*PAGE TEXT:*
* Start *

# Leavitt & Pierce - Cake Box



## gpearson (Jun 1, 2010)

First review, be gentle 

I picked up an ounce of this bulk blend on the advice of a staff member when I was last in Leavitt & Pierce, Cambridge MA. 
The jar/bag aroma is quite interesting - reminds me a lot of English christmas cake - raisins, with a rich dark base. No latakia is evident to my smell - just what looks to be a burley/Virgina blend.

The blend was quite moist - too much so in my mind, so I let a bowlful sit for a good 20 minutes before packing, and even then I ended up with slightly sticky fingers after packing via the Frank method. 
Initial light was fairly easy - although during smoking relights were pretty frequent - I'm not sure due to the moisture content or my bad packing.
Flavour was mild - I caught notes of the pre-light cake taste, but they were pretty fleeting. Aside from that there was mostly a little Burley to be detected - although the room aroma was really very good.

This blend had to be smoked very slowly - a lot of gurgling/moisture developed otherwise, but I suspect the initial moisture content may to be blame there.

Overall - a mild, inoffensive blend, one that left a very plesant room smell, although left a lot to be desired in the strength/flavour department. 
I probably will not bother picking up more of this one once I run out


----------



## owaindav (Mar 7, 2010)

Great review! Keep em coming!


----------



## TonyBrooklyn (Jan 28, 2010)

Very nice review newbies to the pipe like myself really look forward to reviews thank you Sir!ipe:


----------

* End *

*SOURCE EXCERPT:*
* Start *

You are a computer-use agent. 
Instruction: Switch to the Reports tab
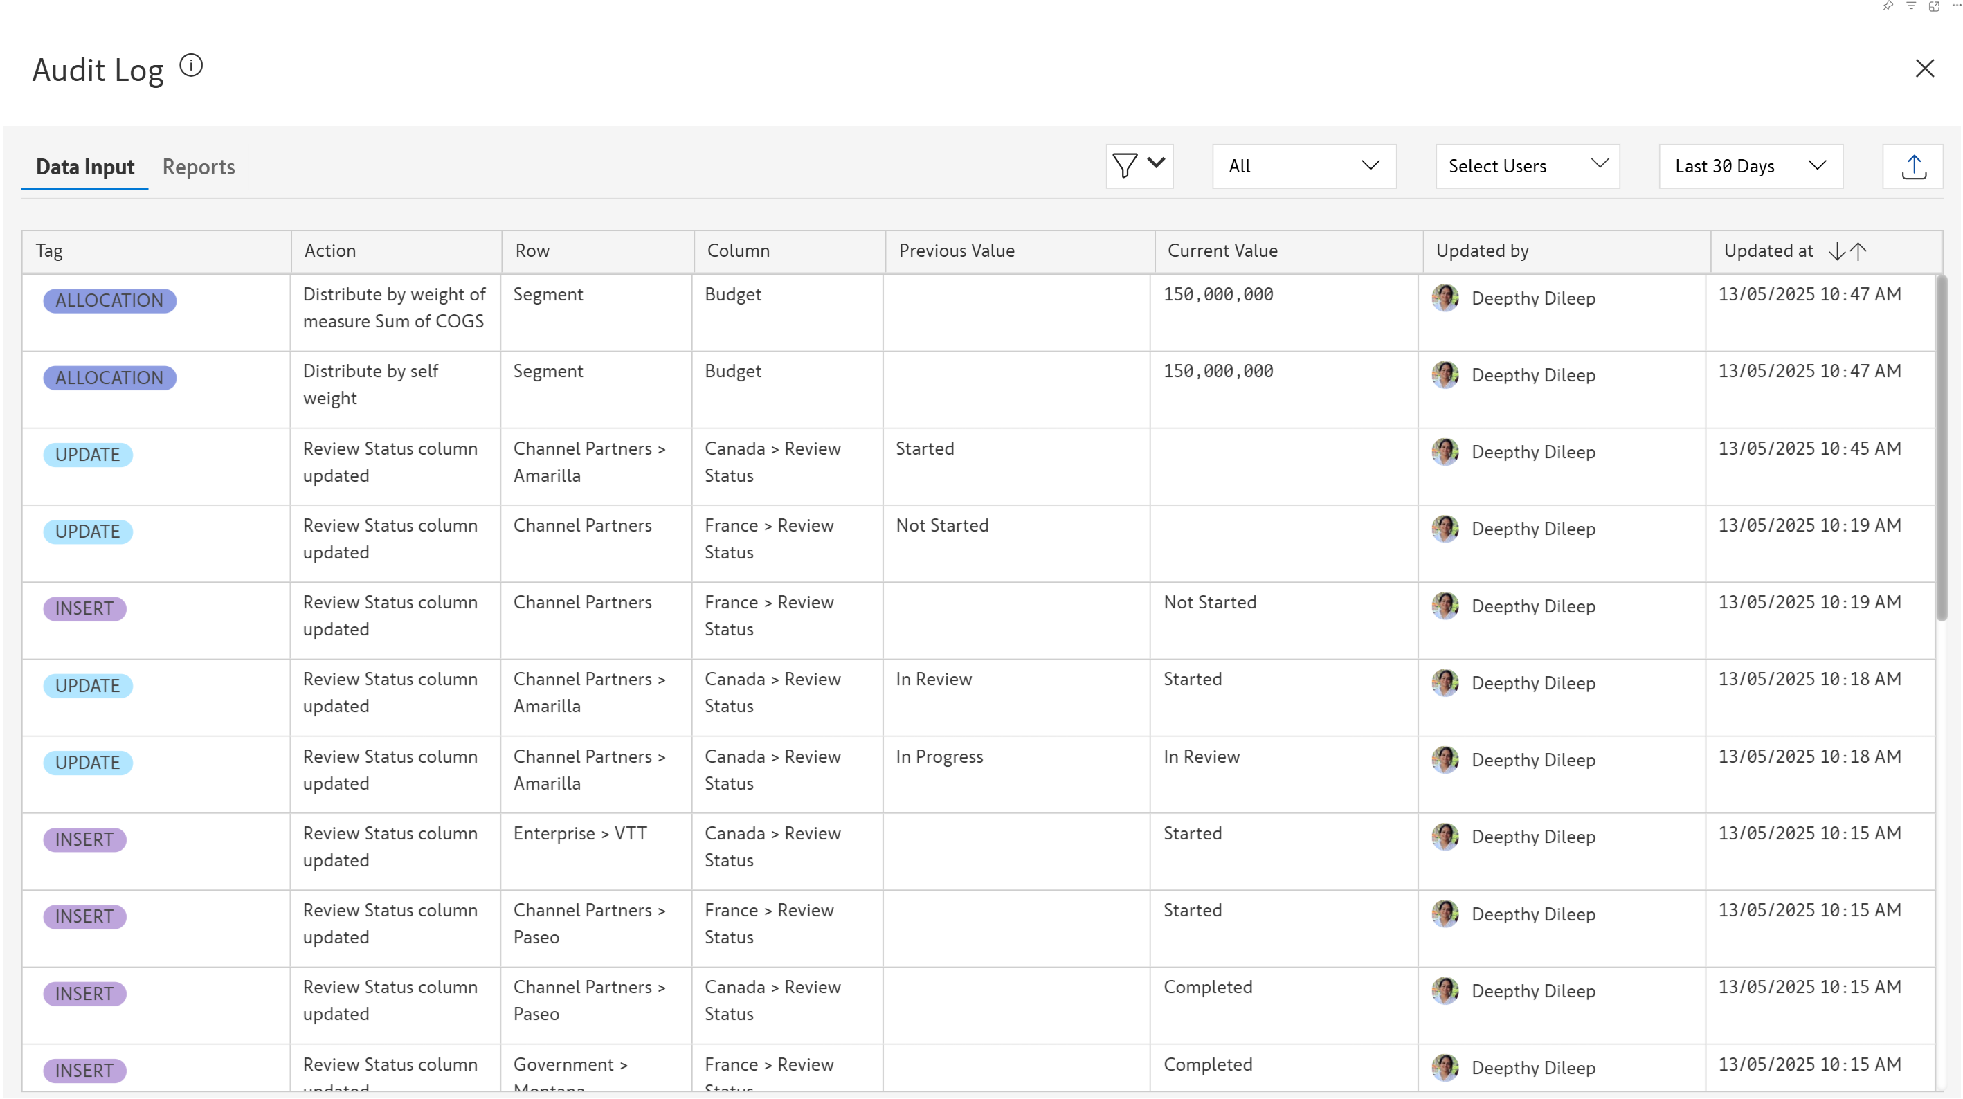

* End *

*GOALS:*
1. In the Cake Box thread, why did the reviewer let a bowlful sit for about 20 minutes before packing it? Answer in one to three sentences.
2. According to the Cake Box thread, how much of the blend did the reviewer buy, and where?

*SOLUTIONS TO THE EXERCISE:*
1. The reviewer found the blend too moist, so the bowlful was left out for about 20 minutes to dry before packing. Even then, packing left slightly sticky fingers.

2. An ounce, at Leavitt & Pierce in Cambridge, MA.